People are using smart speakers to discover new music, perhaps more than on phones or PCs. FutureSource found that 30% of people use smart speakers to discover music, and 78% of them do that daily.
But that in turn creates fascinating problems when it comes to discovering music via voice – in other words, finding music that users don’t even know the name of, as Ryan Redington from Amazon Music explained to Billboard:
“We had never thought about radio impact date as a critical metadata field in the past, but in voice-enabled environments, customers no longer have visual access to ‘Chart,’ ‘Browse’ or ‘New Release’ tabs and campaigns.”
“When customers ask for the ‘latest song by Justin Timberlake,’ we want to pull up the song that [the label] is working on the radio circuit, without the end users needing to know the title of the song.”
It highlights something that we’ve maintained on The Ambient since the beginning. That switching to voice isn’t a magic bullet; and when it comes to music, vocal search issn’t always the best vehicle for getting what we want.

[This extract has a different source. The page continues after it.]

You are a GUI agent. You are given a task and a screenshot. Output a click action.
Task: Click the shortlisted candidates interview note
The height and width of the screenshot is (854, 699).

But the evidence is that the power of smart speakers is such that, rather than opt for something less convenient, people are changing their habits to suit the device. And one could argue that represents an even bigger shift than streaming, which broke down the barriers of album-based consumption to the embarrassment of music riches we enjoy today.
What this represents is a lurch towards algorithmic listening, which will place our tastes into the hands of technology giants. And it’s impossible to know the effect that will have.